08 August 2011 16:30:37
Data breaches have been on the rise, and more high-profile organizations have fallen to hackers uncovering sensitive information. Exposed health records have also been on the rise, while more healthcare providers and hospitals are switching to mobile and cloud computing services as a method of cutting costs and meeting meaningful use standards.
Data Center Dynamics recently published an article by Phil Dawson, the managing director of MDS Technologies, assessing why the transition to the cloud does not need to be an overwhelming process. Dawson cites a recent survey of 500 senior IT executives, conducted by Colt, that showed a little less than half of these professionals saw security as the biggest concern in the transition to the cloud.
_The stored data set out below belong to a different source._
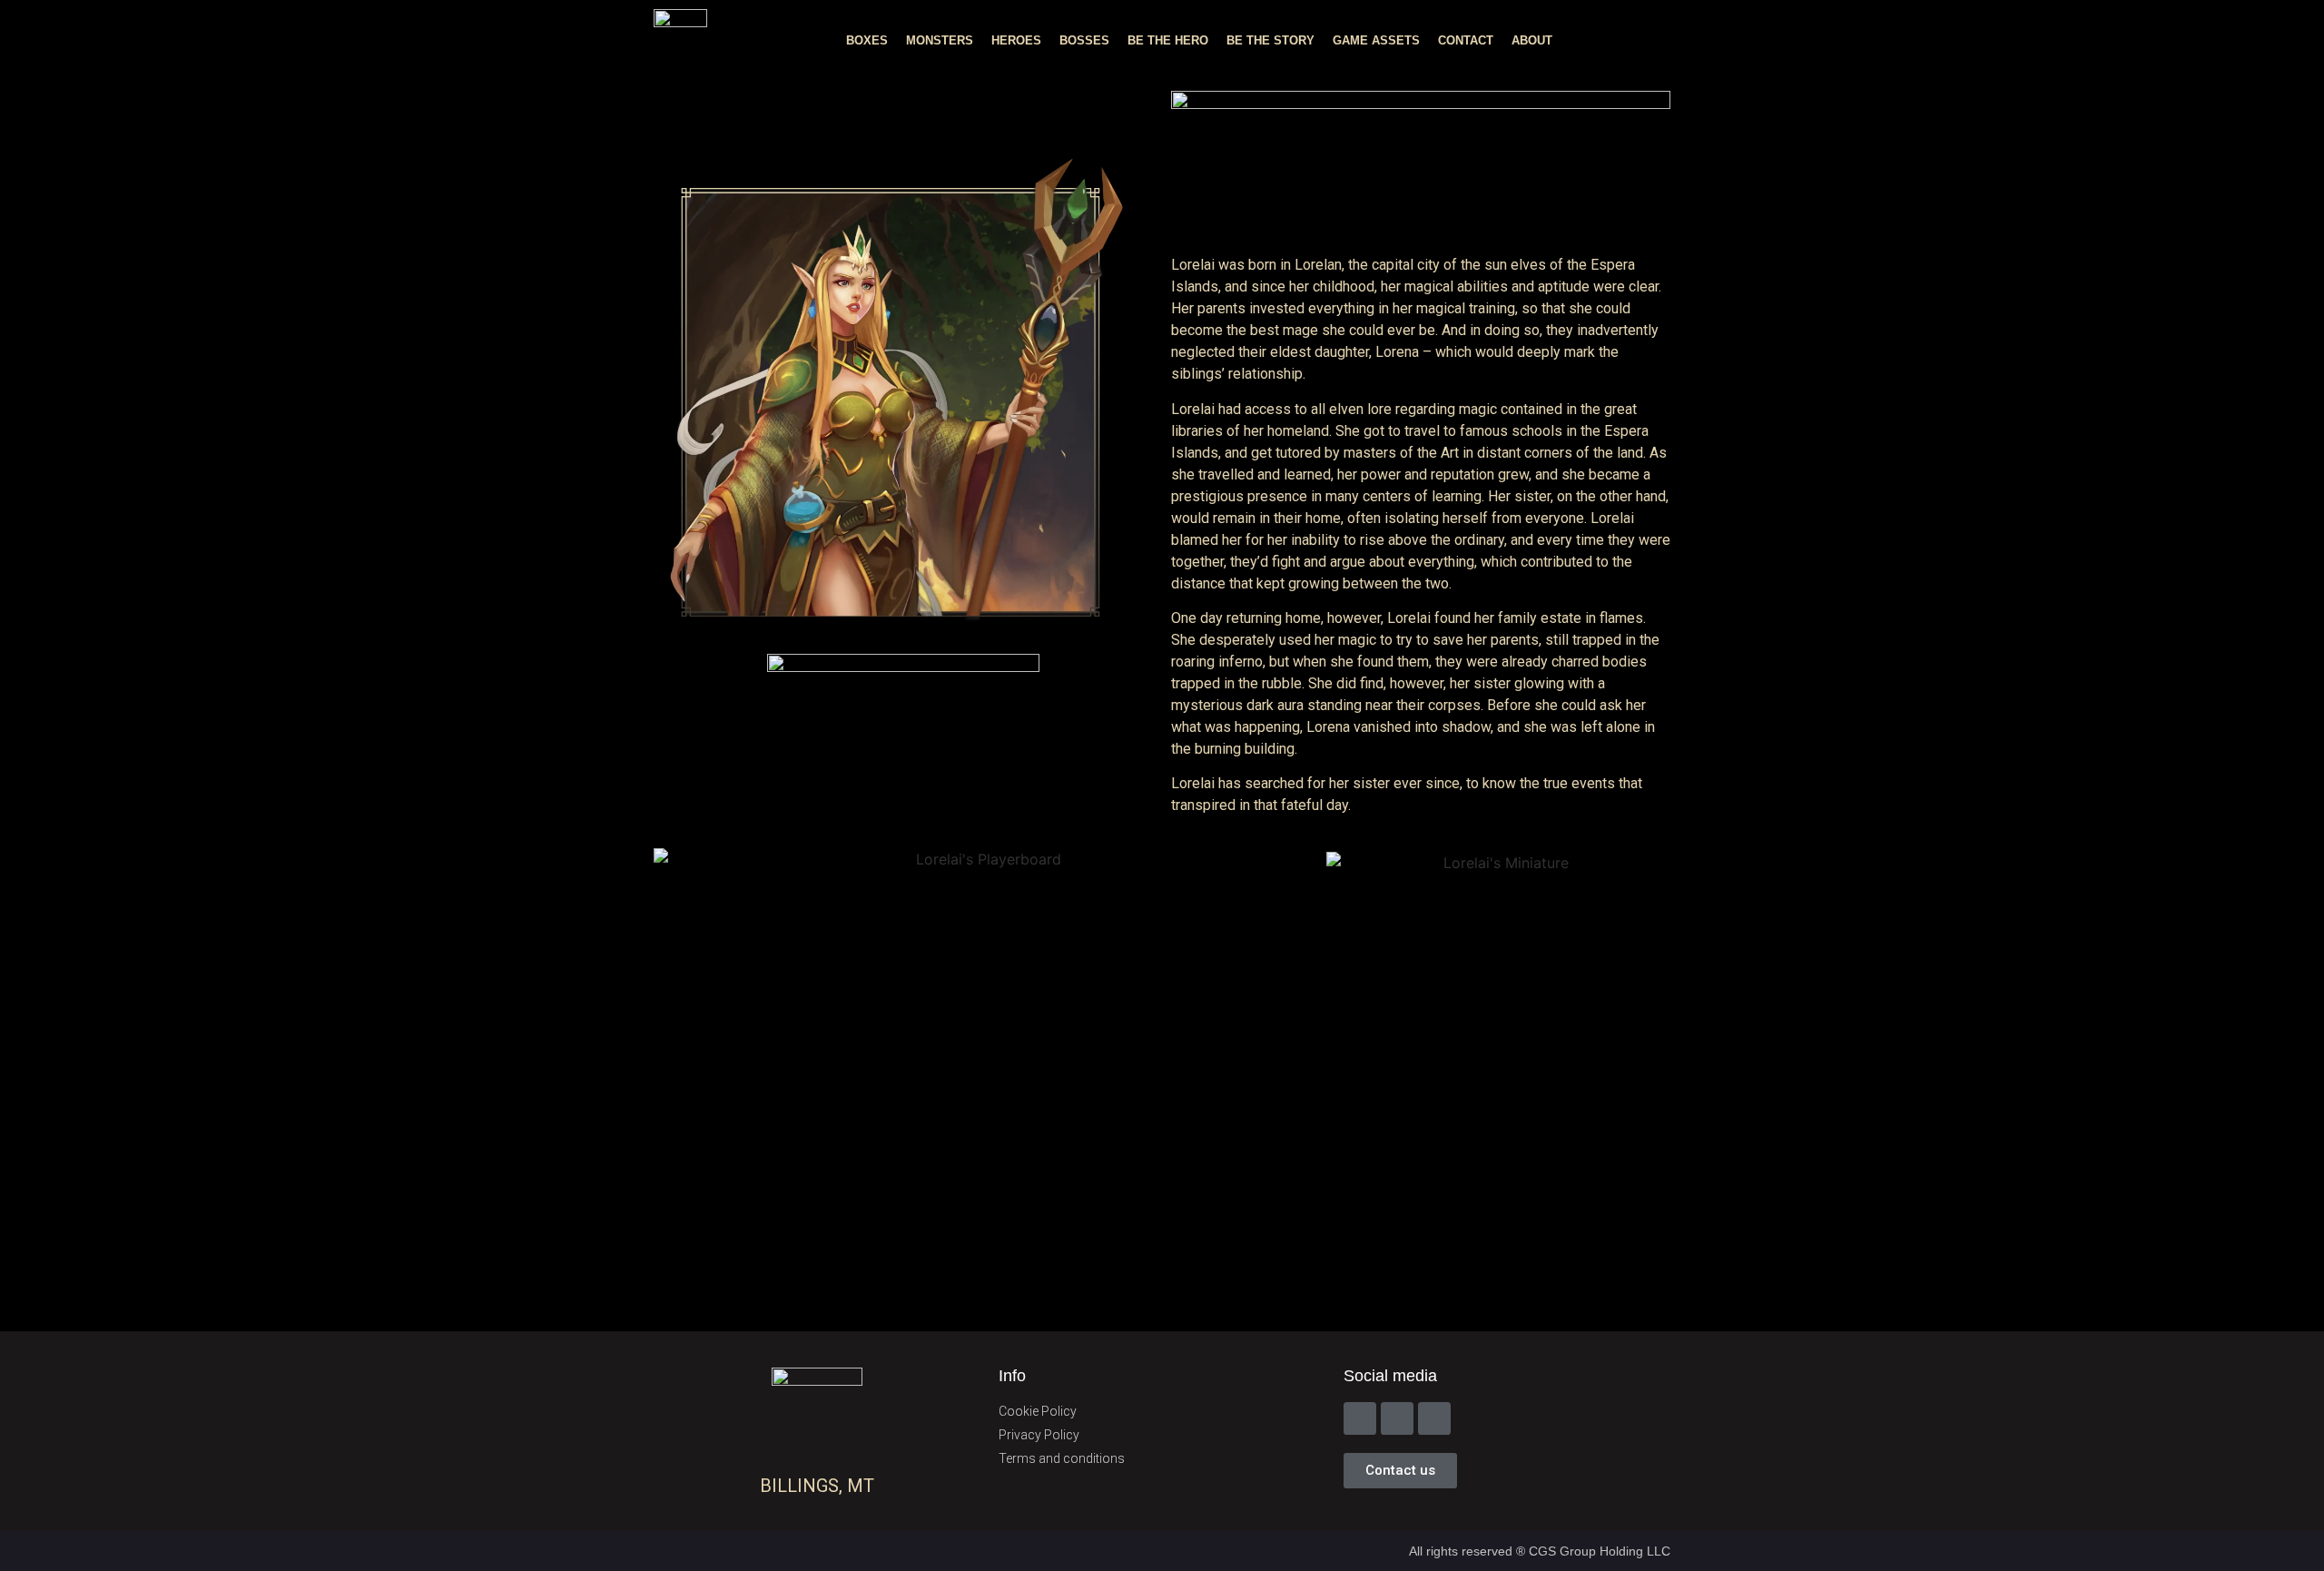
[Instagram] (1397, 1418)
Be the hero (1168, 40)
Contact (1465, 40)
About (1532, 40)
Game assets (1376, 40)
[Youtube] (1434, 1418)
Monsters (939, 40)
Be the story (1270, 40)
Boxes (867, 40)
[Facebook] (1360, 1418)
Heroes (1016, 40)
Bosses (1084, 40)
These cloud security concerns come as no surprise. According to the Identity Theft Resource Center, the healthcare and medical industries have lost more than 3.5 million sensitive records to data breach exposure since January 1 in the U.S. alone. Still, as Healthcare IT News reported earlier this month, 30 percent of healthcare organizations are either using cloud computing or are in the process of making the transition.
Dawson explains that the recent news of the U.K.'s National Health Service transition to the cloud for sensitive patient information has added fuel to the security concerns of the public. Still, Dawson feels that these concerns have been a bit overstated, a symptom that he attributes to the relative lack of understanding of how cloud computing works.
In its essence, cloud computing doesn't necessarily come with a security concern, but, as it is new technology and security processes are constantly changing, the public doesn't have a basis to trust this innovation, Dawson explains.
"When [businesses] understand that data is stored remotely in the cloud and is managed by a specialist company with a highly skilled team of IT professionals, it is actually far more secure than their typical office IT set-up," stated Rob Lovell, chief executive of a major IT service provider. Dawson believes that, through proper management and education on the IT end, businesses do not have more to fear with cloud security than their traditional IT processes.
Dawson comes to the conclusion that cloud computing brings a variety of benefits, especially with regard to cost efficiency and availability of data. The security concerns, Dawson explains, shouldn't impede businesses, governments or healthcare professionals from taking advantage of these new technologies. With proper and flexible security measures, the cloud can be just as safe, if not safer, than traditional methods.